Compiling code in GCC
Our resident developer, Bruno Ferreira, helped put together this code compiling test. Qtbench tests the time required to compile the QT SDK using the GCC compiler. The number of jobs dispatched by the Qtbench script is configurable, and we set the number of threads to match the hardware thread count for each CPU.
No surprises here. The Core i7-7700K is the fastest quad-core chip on the bench in this test, and the Core i7-6950X can stretch all 20 of its threads to take a commanding lead.
Compressing and decompressing zip archives is one of the more common tasks I still perform on a desktop PC, and the Core i7-7700K is the best at it of the mainstream chips here.
TrueCrypt disk encryption
Although the TrueCrypt project has fallen on hard times, its built-in benchmarking utility remains handy for a quick test of these chips' accelerated and non-accelerated performance when we ask them to encrypt data. The AES test should take advantage of hardware acceleration on the chips that support Intel's AES-NI instructions, while the Twofish test relies on good old unaccelerated number-crunching prowess.
For both the accelerated and non-accelerated encryption algorithms we benched with TrueCrypt, the Core i7-7700K is the fastest thing going for a mainstream CPU.
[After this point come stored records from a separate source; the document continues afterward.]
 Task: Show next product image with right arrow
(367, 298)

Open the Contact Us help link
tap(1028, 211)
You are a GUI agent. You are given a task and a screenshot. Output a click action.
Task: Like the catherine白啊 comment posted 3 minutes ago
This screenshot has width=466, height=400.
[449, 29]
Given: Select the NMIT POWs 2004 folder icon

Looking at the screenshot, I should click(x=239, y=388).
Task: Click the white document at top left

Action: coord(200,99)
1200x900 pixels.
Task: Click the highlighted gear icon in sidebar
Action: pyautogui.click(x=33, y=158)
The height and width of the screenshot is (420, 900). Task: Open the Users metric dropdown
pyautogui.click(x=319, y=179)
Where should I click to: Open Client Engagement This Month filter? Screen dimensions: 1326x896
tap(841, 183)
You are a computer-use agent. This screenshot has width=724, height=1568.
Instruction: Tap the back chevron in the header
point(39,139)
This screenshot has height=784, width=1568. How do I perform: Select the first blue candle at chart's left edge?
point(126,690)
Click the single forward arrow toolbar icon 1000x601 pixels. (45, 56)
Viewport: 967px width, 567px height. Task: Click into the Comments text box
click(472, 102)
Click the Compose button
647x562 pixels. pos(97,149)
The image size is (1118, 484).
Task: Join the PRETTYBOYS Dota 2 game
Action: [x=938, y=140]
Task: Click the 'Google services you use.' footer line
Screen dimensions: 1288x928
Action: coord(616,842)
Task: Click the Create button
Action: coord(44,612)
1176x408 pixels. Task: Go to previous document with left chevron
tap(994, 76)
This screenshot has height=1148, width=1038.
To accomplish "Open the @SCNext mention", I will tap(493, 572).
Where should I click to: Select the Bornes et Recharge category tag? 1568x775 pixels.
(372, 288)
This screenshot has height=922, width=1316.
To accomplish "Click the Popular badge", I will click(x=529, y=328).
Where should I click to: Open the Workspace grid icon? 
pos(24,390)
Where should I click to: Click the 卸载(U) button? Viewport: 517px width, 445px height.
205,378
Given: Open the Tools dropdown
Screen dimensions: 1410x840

Scientific computing with STARS Euler3D
Euler3D tackles the difficult problem of simulating fluid dynamics. It tends to be very memory-bandwidth intensive. You can read more about it right here.
Unsurprisingly, the Core i7-6700K and i7-7700K both take substantial leads over the older quad-core chips in our stable in Euler3D, thanks in part to the copious memory bandwidth that DDR4-3866 affords. The Core i7-6950X continues to play in a completely different league. Moving on.